It is an undeniable reality that data science has been increasingly adopted in sports, and its outcomes have been prolific. What was once a relatively unknown concept two decades ago has totally transformed the industry, which is predicted to be valued at $4.4 billion by 2022 (Sri, 2021). Its popularity is due to its potential application in seemingly every aspect of sports, from scouting a new prodigy to improving a golf swing or predicting the direction of penalty kicks (source).
Laurie Shaw, a former astrophysicist, and Treasury policy adviser in the UK, made headlines in January by joining Premier League champions Manchester City (Harper, 2021). His first-team role is to lead the development of data science, in order to predict future events. Whereas, data science currently is being used to analyze past events. Therefore this development has the potential to further enhance the competitive advantage of the English Champions. The signing of such a high-profile data scientist, prompts the question; are data scientists becoming the new golden signings in the football industry? It is absolutely clear that data science is here to stay, and its impact will incrementally grow on an industrial level. What about on a more business level?
In April of 2021, Manchester City captain, Kevin de Bruyne, took the media by storm, ’Kevin De Bruyne uses data analysts to broker £83m Man City contract without an agent (McDonnell, 2021)’. The decision to go against traditional forms of negotiation in sports was previously unseen in European football. The process of negotiation in football mostly follows the hiring of an agent. These individuals are often ruthless and in combination with their strong network, often succeed in fulfilling the demands of the player, at a very high cost. Agents normally take around 5-10% of the negotiated purchasing price and salary (Hendley, 2021). In the case of Kevin de Bruyne, this figure would have exceeded 15+ million pounds.

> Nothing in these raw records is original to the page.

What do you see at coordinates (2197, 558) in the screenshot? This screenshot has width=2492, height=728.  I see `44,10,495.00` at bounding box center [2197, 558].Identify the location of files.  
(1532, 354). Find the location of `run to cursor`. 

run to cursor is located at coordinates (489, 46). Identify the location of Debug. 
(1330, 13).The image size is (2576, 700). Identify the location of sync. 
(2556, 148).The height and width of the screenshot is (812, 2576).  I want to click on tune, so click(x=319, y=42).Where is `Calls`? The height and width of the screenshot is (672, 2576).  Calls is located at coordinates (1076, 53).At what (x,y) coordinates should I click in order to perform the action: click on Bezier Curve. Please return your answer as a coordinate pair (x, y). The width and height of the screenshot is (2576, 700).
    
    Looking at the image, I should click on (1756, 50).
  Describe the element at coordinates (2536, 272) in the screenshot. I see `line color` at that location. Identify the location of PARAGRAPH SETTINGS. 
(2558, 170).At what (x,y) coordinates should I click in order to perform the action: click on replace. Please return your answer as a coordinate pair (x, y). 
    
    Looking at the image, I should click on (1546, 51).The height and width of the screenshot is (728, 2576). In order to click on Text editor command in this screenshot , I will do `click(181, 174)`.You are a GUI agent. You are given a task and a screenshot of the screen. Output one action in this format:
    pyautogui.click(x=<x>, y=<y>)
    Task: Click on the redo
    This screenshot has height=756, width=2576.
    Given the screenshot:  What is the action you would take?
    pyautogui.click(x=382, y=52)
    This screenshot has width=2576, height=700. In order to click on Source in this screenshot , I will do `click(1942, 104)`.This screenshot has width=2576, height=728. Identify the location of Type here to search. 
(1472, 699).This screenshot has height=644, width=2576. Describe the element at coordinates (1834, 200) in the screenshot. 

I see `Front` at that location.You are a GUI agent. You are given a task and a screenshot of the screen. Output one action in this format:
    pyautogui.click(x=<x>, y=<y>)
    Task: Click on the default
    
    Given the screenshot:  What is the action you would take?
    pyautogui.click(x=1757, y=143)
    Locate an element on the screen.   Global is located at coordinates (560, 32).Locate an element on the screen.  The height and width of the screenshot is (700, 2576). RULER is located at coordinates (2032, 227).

The football star was able to innovatively leverage his impact from all the games he’s played for the club, in terms of his contributions to the club’s success over the past four years. Whilst also predicting the impact impact in the future and the economic value he will add to the organization. The case of Kevin de Bruyne was the first with a player of such magnitude, in European football. Not only was he able to gain a 30% increase in wage, he also managed to avoid the excessive costs associated with traditional forms of negotiation (Vulpen, 2021). Evidently, the application potential of data science in sports is vast. More recently, it has proved an effective tool for negotiation and will most probably be widely adopted in the future, as it is already doing so in NBA and NFL.
Sources:
Sri, T. (2021). How is big data analytics changing sports?. Selerity. Retrieved 2 October 2021, from https://seleritysas.com/blog/2021/03/27/how-is-big-data-analytics-changing-sports/.
Harper, J. (2021). Data experts are becoming football’s best signings. BBC News. Retrieved 2 October 2021, from https://www.bbc.com/news/business-56164159.
McDonnell, D. (2021). De Bruyne uses data analysts to broker £83m Man City contract without agent. Mirror. Retrieved 2 October 2021, from https://www.mirror.co.uk/sport/football/news/kevin-de-bruyne-uses-data-23870686.
Hendley, A. (2021). How much money football agents earn – and how you become one. Mirror. Retrieved 2 October 2021, from https://www.mirror.co.uk/sport/football/news/how-much-money-football-agents-14580322.
Vulpen, E. (2021). How a Soccer Player Hired Data Scientists for Contract Negotiations | AIHR Blog. AIHR. Retrieved 2 October 2021, from https://www.aihr.com/blog/kevin-de-bruyne/.
It will indeed be very interesting to see how and to what extent hiring data scientists will enhance teams’ competitive advantage in discovering new talents. I see one main critical issue in this approach to talent scouting: we have already seen in basketball, a sport where data science is widely used to scout new young players, that many times the first choices in the NBA draft become so-called “busts”. These quantitative scouting methods, based on scoring averages, passing success rate, rebounds, +/- and so on, often fail because the numbers that players put up in college do not necessarily occur due to great talent, but rather to temporary physical advantage, poor opponents and other factors. It still seems to me that in terms of sports decision, successful talent-scouts should look at more “traditional” aspects of the game like technique, flair, positioning and personality. These features are often hardly quantifiable and thus cannot be addressed efficiently through numerical data analysis.
However, data science does promise great improvements- for players contracts and for football clubs e.g. in terms of revenue and expense management. Anyhow, the right managers need to be hired at the top of the hierarchy to ensure a mindful application of these technologies.